How The Notes Got Their Names

Over the last five years, I’ve gotten a lot of music theory questions. Some of them more than others. So, today I’m beginning a series called Frequently Asked Questions. Perhaps the most requested question is why are notes named what they are named? 

The Note Names in Western Music include 7 letters, and then sharps and flats of those letters. But, as many viewers have pointed out, it seems a little odd that the key with zero sharps and flats is C major and not A major. C does seem to have some heightened importance in western music. It’s concert pitch, it’s the first key we learn on piano, it’s the note that fixed do is based on, it’s 0 in 12 tone counting. Shouldn’t that be A? That seems like a bit of a mistake in naming. But, I mean, in music theory 3+3=5, so anything goes. Anyway, how did we end up here? Spoiler Alert: Huchbald.

1. Ancient Greece

It’s a bit of a convoluted journey – spanning 1500 years and most of Europe. So, in Ancient Greece, music theorists had developed these tetrachords, sets of four notes spanning a perfect 4th. There were three different types: Chromatic, Enharmonic, and Diatonic. Over time they decided that the Diatonic one was the most natural, and it was certainly the most popular. We’ll focus on that one.

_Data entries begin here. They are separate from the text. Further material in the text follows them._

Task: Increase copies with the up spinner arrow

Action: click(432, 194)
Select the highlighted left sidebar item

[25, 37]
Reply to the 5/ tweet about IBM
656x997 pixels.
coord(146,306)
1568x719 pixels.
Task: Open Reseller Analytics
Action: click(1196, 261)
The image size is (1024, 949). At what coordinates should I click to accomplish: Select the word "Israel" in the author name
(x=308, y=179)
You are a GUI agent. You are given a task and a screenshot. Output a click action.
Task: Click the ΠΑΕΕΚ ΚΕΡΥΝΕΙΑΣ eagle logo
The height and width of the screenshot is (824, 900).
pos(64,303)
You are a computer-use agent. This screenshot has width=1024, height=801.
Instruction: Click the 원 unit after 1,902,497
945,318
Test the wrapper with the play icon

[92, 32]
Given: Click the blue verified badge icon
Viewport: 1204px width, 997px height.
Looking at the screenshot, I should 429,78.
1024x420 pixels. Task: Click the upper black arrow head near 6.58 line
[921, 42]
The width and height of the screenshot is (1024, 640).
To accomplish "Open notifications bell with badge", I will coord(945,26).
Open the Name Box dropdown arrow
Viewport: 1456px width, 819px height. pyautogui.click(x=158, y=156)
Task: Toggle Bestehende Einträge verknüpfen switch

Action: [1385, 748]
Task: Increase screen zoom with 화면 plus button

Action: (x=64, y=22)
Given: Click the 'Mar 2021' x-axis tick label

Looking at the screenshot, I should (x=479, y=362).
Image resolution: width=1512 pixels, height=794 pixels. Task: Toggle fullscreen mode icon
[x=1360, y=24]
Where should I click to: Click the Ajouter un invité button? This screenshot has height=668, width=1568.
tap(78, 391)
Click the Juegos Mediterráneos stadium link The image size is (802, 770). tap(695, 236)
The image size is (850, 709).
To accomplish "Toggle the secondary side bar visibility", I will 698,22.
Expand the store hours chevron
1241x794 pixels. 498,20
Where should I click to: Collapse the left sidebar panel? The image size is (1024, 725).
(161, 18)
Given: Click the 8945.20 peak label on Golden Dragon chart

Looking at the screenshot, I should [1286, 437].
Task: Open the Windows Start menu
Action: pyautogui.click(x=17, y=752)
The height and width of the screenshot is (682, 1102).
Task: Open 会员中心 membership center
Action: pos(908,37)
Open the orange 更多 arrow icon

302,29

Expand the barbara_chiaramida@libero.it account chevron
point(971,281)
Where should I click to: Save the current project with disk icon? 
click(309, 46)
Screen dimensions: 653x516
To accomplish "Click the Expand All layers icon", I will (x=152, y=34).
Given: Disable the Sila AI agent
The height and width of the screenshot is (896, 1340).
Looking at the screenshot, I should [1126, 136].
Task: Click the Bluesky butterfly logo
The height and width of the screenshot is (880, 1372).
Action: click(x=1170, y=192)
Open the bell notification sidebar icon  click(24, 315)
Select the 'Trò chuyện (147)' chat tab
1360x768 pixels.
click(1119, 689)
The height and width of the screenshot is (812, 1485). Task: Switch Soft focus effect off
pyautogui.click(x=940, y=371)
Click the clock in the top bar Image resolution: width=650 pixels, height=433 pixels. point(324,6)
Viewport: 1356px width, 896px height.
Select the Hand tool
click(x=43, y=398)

Of course, it was only a matter of time until they figured out that you could a lot more notes if you just started connecting strings of diatonic tetrachords. This is known as the Greater Perfect System. Or GPS. Not to be confused with the Global Positioning System. Most of the tetrachords are overlapping, and called “conjunct”, and two are in the middle are separate, and logically called “disjunct.” They gave each tetrachord a name based on where it was in the system. To complete a two octave span they added a note at the bottom and gave it a really long name.

2. The Church Modes

Second. In the 9th Century, some Frankish Monks rebuilt the scales while working on another project, using a method we’ll discuss in the next video. They came up with 8 scales, 4 they called Authentic, and four they called Plagal – and they gave them these fun Greek names – which are confusingly similar but not at all the same as the names the Greeks gave the scales. You’ll notice that the scale from C to C is labeled Hypolydian. That’s important.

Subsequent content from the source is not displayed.